Потом отец взял Киреева под руку, и они стали прохаживаться по палате, а высокая, молодая и краснощекая медсестра начала перед ними вертеться, делая вид, что поправляет на мне одеяло. Ее звали Оля, и это овальное имечко очень к ней шло, как и белый халатик, перехваченный в талии. Как вы понимаете, я уже почти успел в нее влюбиться и не скрывал, что ее присутствие мне приятно.
Отец еще немного поговорил с Киреевым и ушел. Как оказалось, навсегда.
А через день пришла мама. Папа, сказала она, заболел. И далее мне о нем начали говорить неопределенно, да и я скоро стал не в состоянии все воспринимать. Но это потом. А поначалу меня перевели в палату, где лежало человек десять взрослых — в то лето была эпидемия скарлатины, и большинство из них уже выздоравливало. А я почему-то слабел день ото дня.
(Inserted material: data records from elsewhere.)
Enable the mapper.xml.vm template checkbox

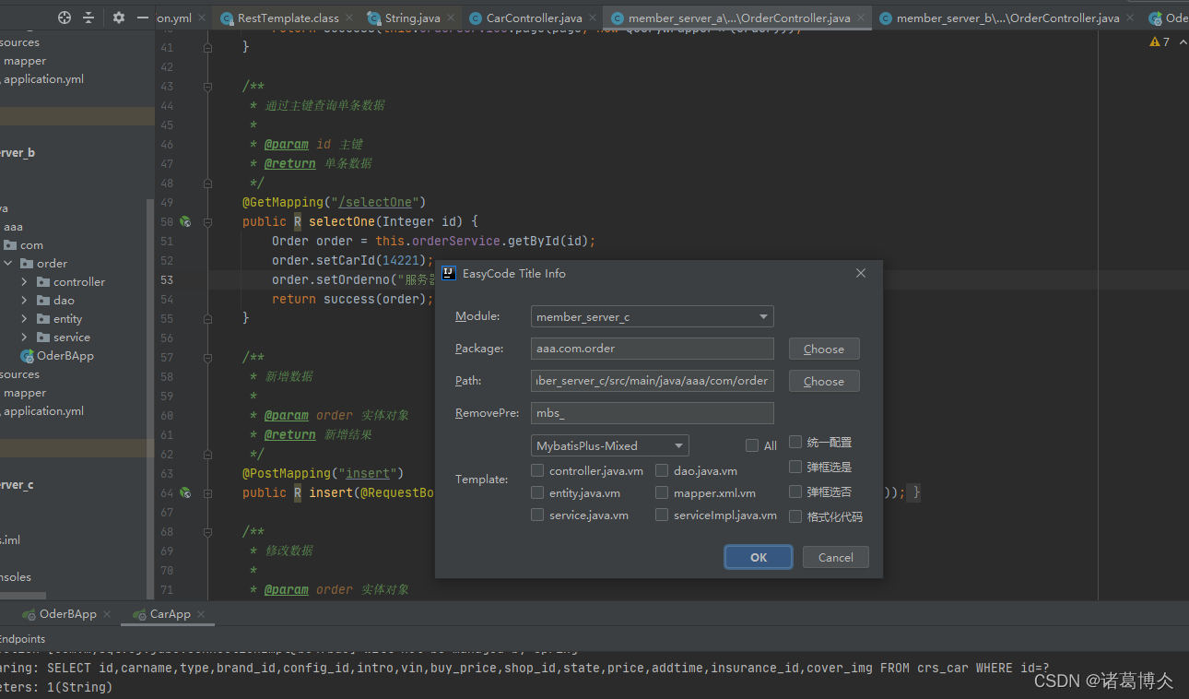[662, 492]
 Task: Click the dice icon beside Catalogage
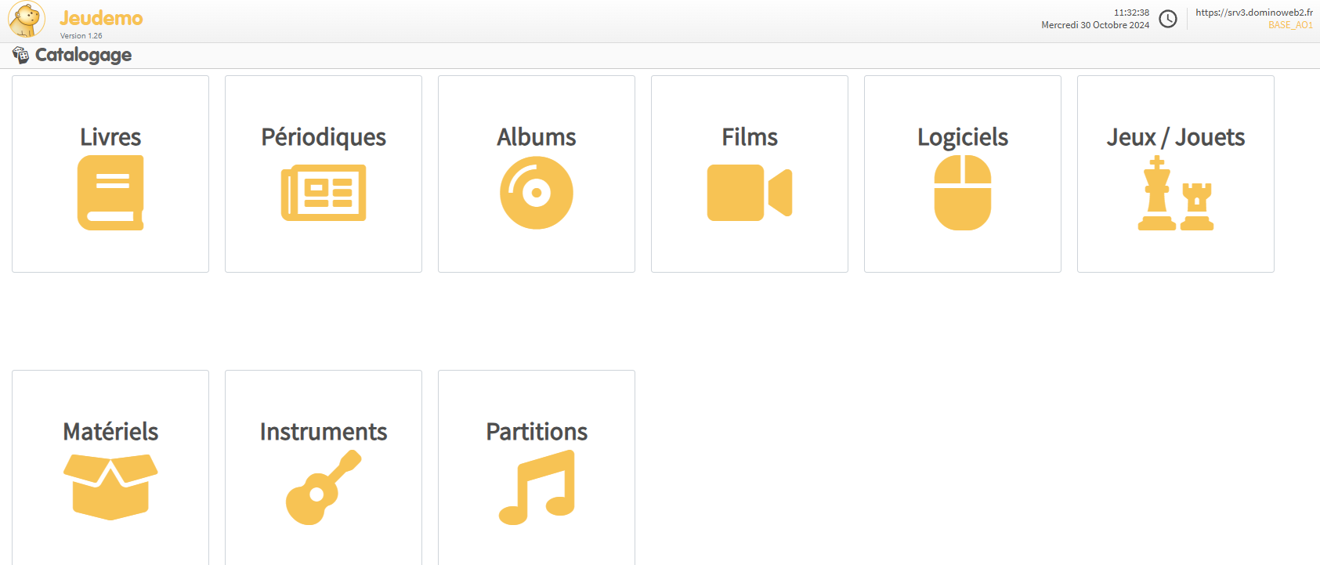(20, 55)
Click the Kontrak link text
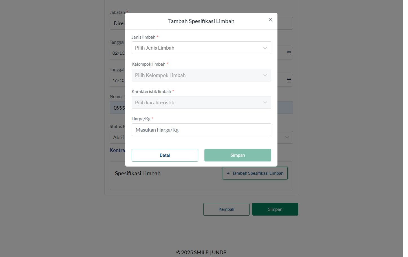This screenshot has width=408, height=257. [x=117, y=150]
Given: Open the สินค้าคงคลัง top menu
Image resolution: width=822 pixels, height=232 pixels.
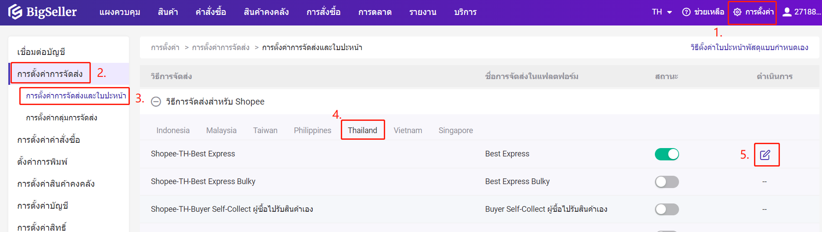Looking at the screenshot, I should (x=266, y=12).
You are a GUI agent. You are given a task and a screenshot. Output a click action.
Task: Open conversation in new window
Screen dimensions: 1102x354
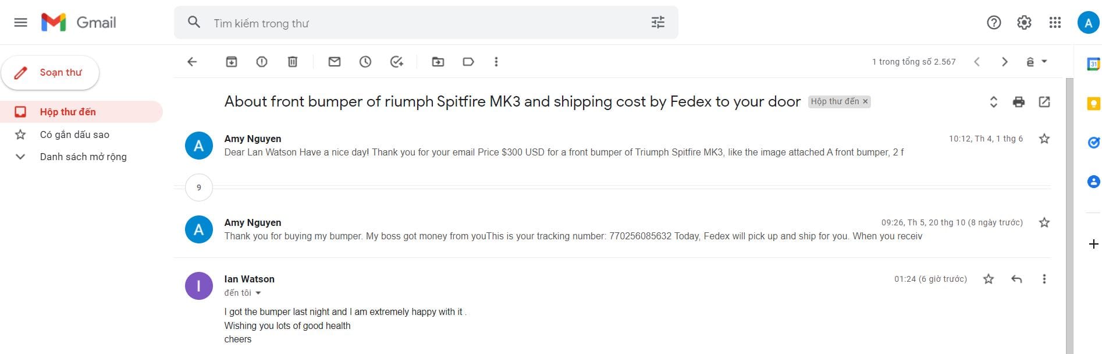pyautogui.click(x=1044, y=102)
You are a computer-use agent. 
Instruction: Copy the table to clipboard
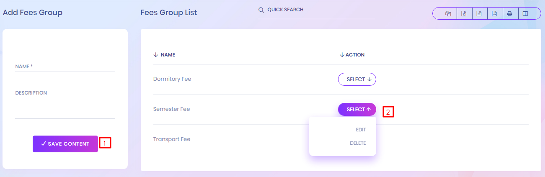[x=448, y=14]
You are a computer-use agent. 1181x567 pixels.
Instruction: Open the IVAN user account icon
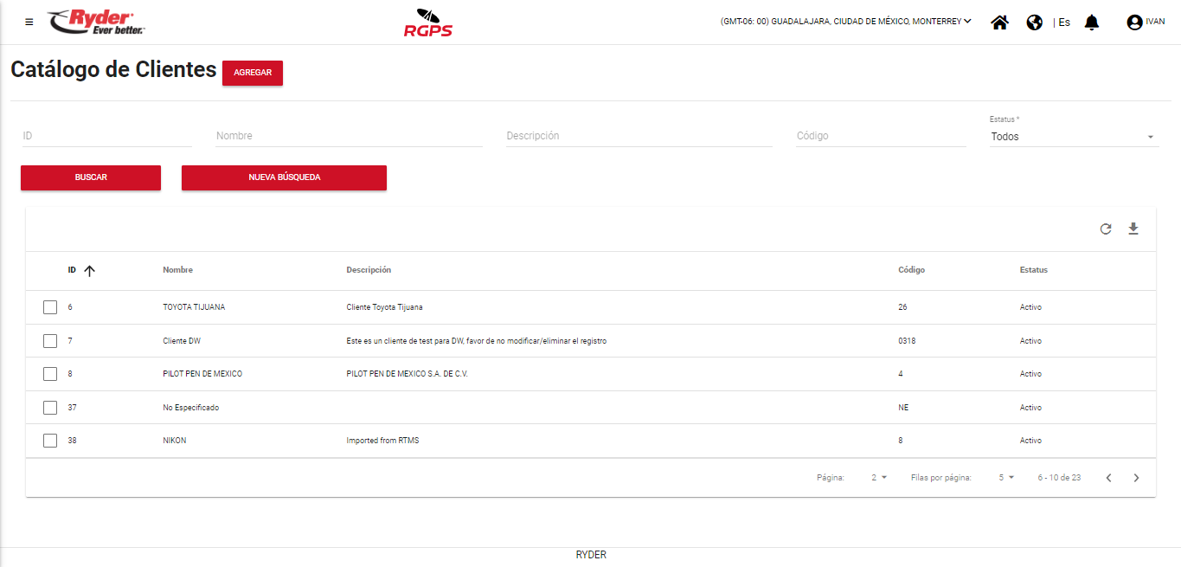pos(1134,23)
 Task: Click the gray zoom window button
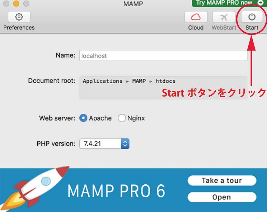(26, 4)
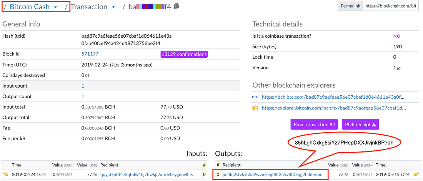This screenshot has height=181, width=423.
Task: Click the Permalink URL field
Action: pos(391,6)
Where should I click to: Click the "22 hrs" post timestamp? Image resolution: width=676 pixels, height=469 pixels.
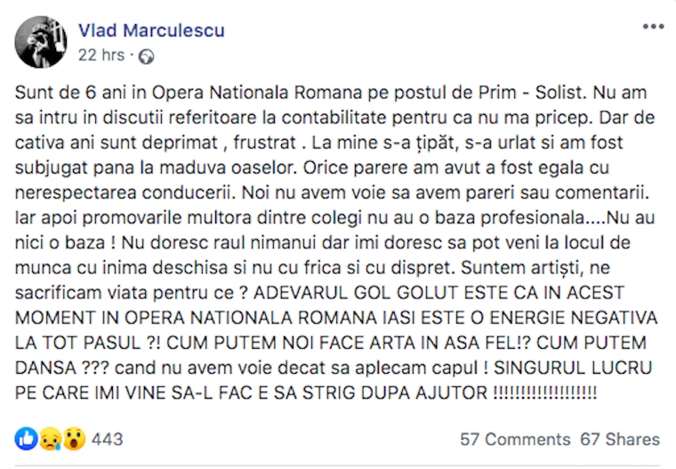pos(101,54)
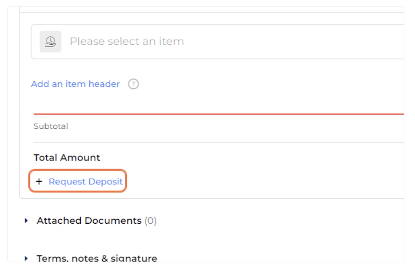The image size is (415, 268).
Task: Open the question mark help icon
Action: point(133,84)
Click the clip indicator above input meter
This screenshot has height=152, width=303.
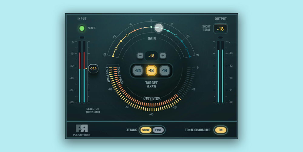pos(82,37)
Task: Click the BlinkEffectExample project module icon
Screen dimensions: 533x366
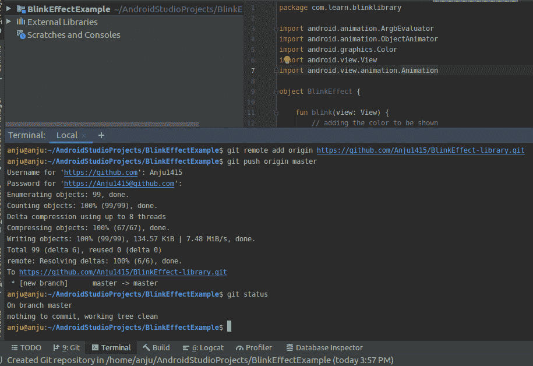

Взрослые любили подсаживаться ко мне. Я рисовал их портреты, и они с радостным удивлением глядели, как под моим карандашом появляются их лица.
Я запомнил среди всех этих больных двух — высокого, плечистого красавца брюнета Громова и Сережу со странной фамилией Будьздорф, белесого, среднего роста, худого и горбоносого. Когда я совсем ослабел, они оба сажали меня к себе на плечи и так прогуливались по палате.
Громова навещала молодая женщина, и когда она приходила, они оба неловко глядели по сторонам. Громов при этом болтал ногой в больничной тапке и все расспрашивал, «как у нас там», «что наши». Женщина отвечала ему немногословно, тихо, и видно было, что им хотелось остаться вдвоем. После того, как она уходила, Громов обычно натягивал одеяло до носа и делал
вид, что спит. Но не спал. Просто лежал с закрытыми глазами и изредка глубоко вздыхал.
Что до Сережи, то он любил играть со мной в поддавки, и когда приходила мама, то бывал с нею весьма предупредителен, называя мамашей. Сережу никто не навещал, думается, ему было тогда лет тридцать пять, и, кроме скарлатины, не в порядке оказались еще и легкие. В его манере держать себя чувствовалось некоторое озлобление. Но со мной он был ласков, очевидно, зная истинное состояние моих дел.